Corporate Governance
Derivative actions are also pivotal in enhancing corporate governance. They serve as a check on corporate officers and directors, ensuring they do not escape liability for breaches of fiduciary duties.
Fiduciary Duties
Corporate officers and directors owe fiduciary duties to the corporation, including duties of care, loyalty, and good faith. Derivative actions can be pursued when these fiduciary duties are breached, such as through self-dealing, fraud, or gross negligence.
Types of Derivative Actions
Common Law Derivative Actions
Common law derivative actions are derived from judicial precedents and are prominent in jurisdictions with a common law tradition. They are grounded in the principle that shareholders can seek redress for wrongs that harm the corporation.
Statutory Derivative Actions
In many jurisdictions, statutory frameworks supplement common law by providing specific rules and procedures for derivative actions. These statutes often outline the necessary steps shareholders must take before initiating a derivative lawsuit, such as making a demand on the board of directors to address the issue.
Special Considerations
Demand Requirement
Most jurisdictions require shareholders to make a demand on the corporation’s board of directors, requesting them to address the alleged wrong before filing a derivative lawsuit. This requirement respects the board’s managerial prerogative and gives the board a chance to rectify the issue internally.
Standing
Not all shareholders can bring a derivative action. Typically, the plaintiff must have been a shareholder at the time of the alleged wrongdoing and must continue to be a shareholder throughout the litigation process.
Court Approval
Derivative actions often require court approval for settlement or dismissal, ensuring that any resolution is in the best interest of the corporation and its shareholders.
Examples
Case Study: Smith v. Brown Corp.
In the case of Smith v. Brown Corp., a shareholder filed a derivative action alleging that the company’s directors engaged in self-dealing and breached their fiduciary duties. The court ultimately ruled in favor of the shareholder, consequently mandating the directors to compensate the corporation and establishing stricter governance policies to prevent future breaches.
Comparison with Direct Actions
Direct Actions
Direct actions are lawsuits filed by shareholders to address harms done directly to them, rather than to the corporation.

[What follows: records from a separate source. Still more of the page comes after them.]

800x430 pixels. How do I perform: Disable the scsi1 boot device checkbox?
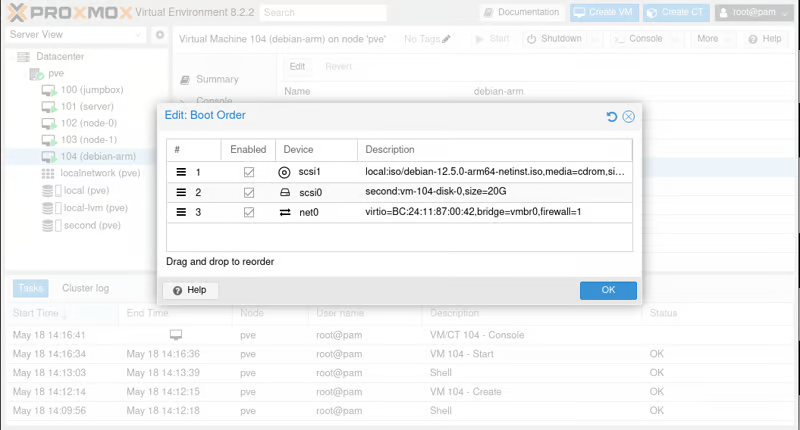[249, 172]
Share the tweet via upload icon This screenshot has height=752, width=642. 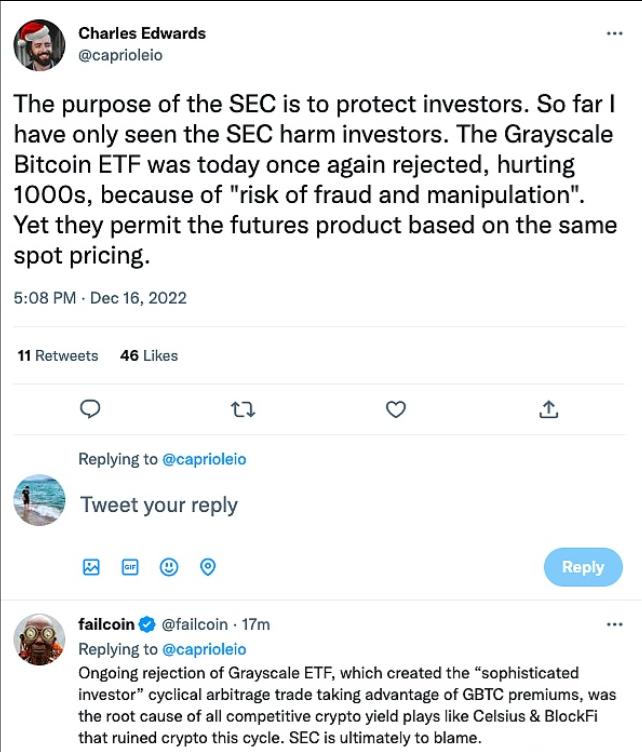[548, 409]
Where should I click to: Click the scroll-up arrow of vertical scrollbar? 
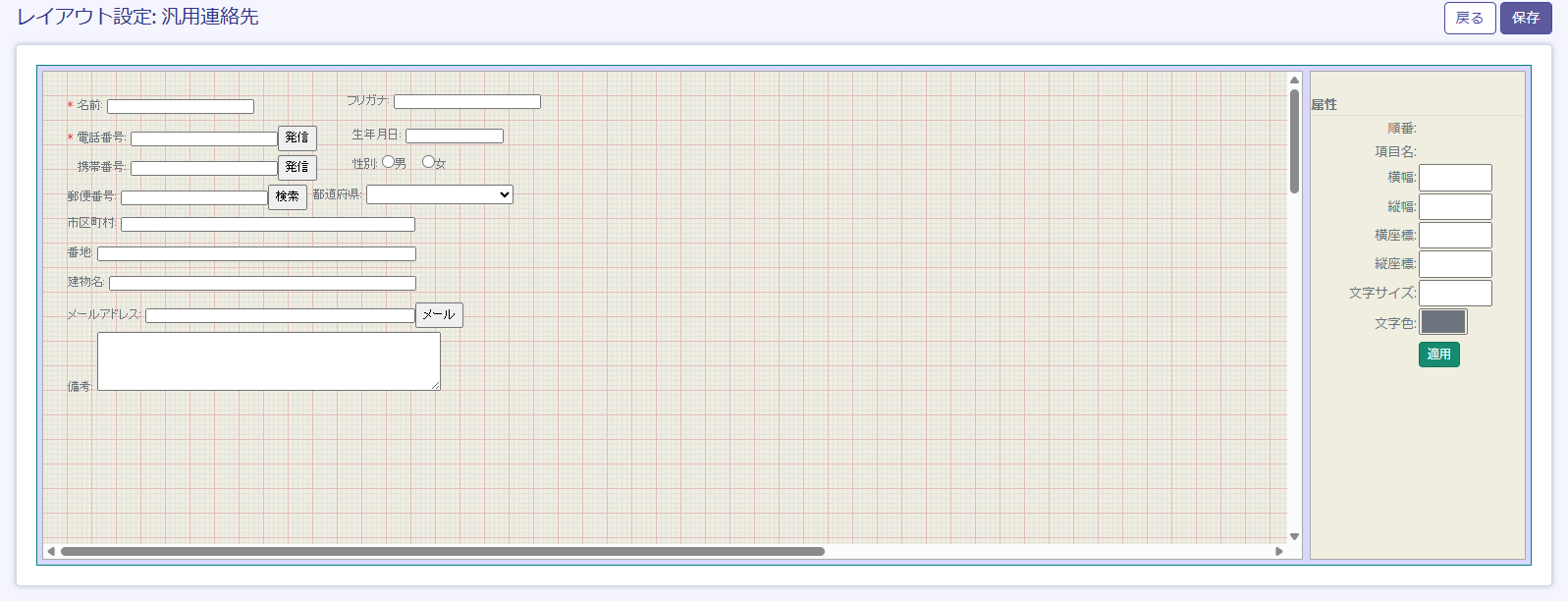[1294, 81]
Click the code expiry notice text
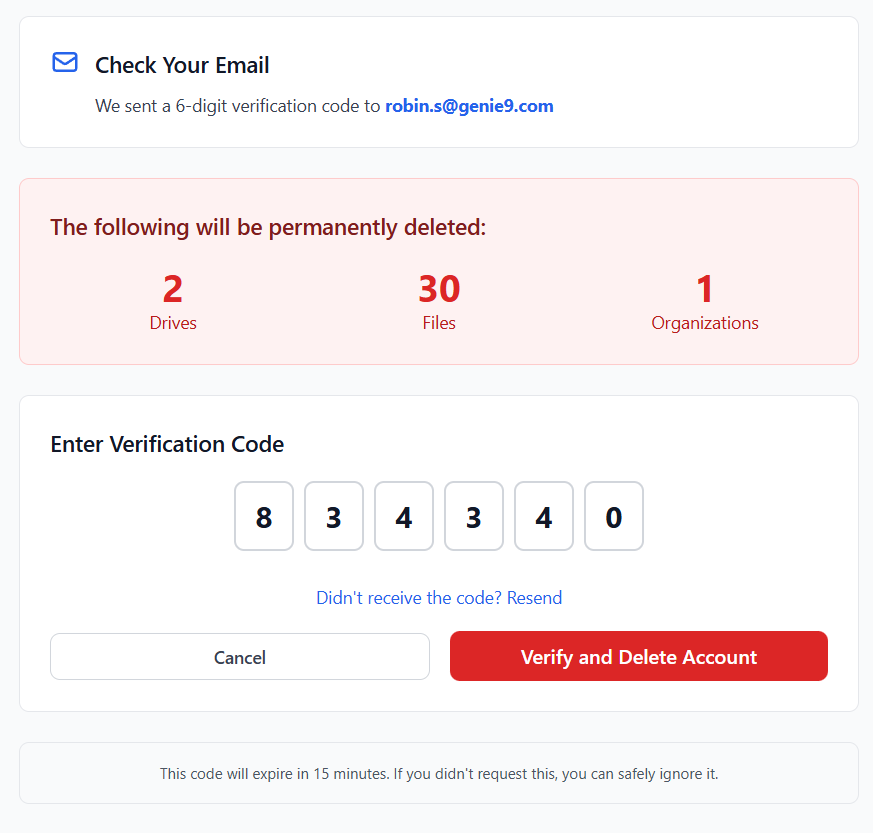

In contrast, derivative actions address harm to the corporation itself.
Legal Standing
While any shareholder may have standing to bring direct actions for personal harm, they must meet specific criteria to bring derivative actions, such as continuous ownership of shares.
Related Terms
- Fiduciary Duties: Legal obligations of officers and directors to act in the corporation’s best interest, encompassing duties of care, loyalty, and good faith.
- Shareholder Rights: Rights that protect the interests of shareholders, including the right to vote on major corporate decisions, receive dividends, and inspect corporate records.
- Corporate Governance: The framework of rules, practices, and processes by which a corporation is directed and controlled, focusing on the relationship between the corporation’s management, its board, shareholders, and other stakeholders.
FAQs
What is the primary aim of derivative actions?
Can any shareholder file a derivative action?
What are fiduciary duties?
How do courts ensure derivative actions are in the corporation’s best interest?
What is a demand requirement in derivative actions?
References
- “The Law of Corporations and Other Business Organizations,” by Angela Schneeman
- “Cases and Materials on Corporations,” by Robert W. Hamilton and Jonathan R. Macey
- “Corporate Governance: Board Duties and Liabilities,” by Paul P. Davies
Summary
Derivative actions are a crucial legal mechanism that enables shareholders to sue on behalf of the corporation, targeting wrongs indirectly affecting shareholder interests. By ensuring corporate management adheres to fiduciary duties and promoting better corporate governance, derivative actions safeguard the value of shareholders’ investments and foster a more accountable corporate environment. Understanding the nuances, requirements, and consequences of derivative actions is essential for legal practitioners, corporate officers, and shareholders alike.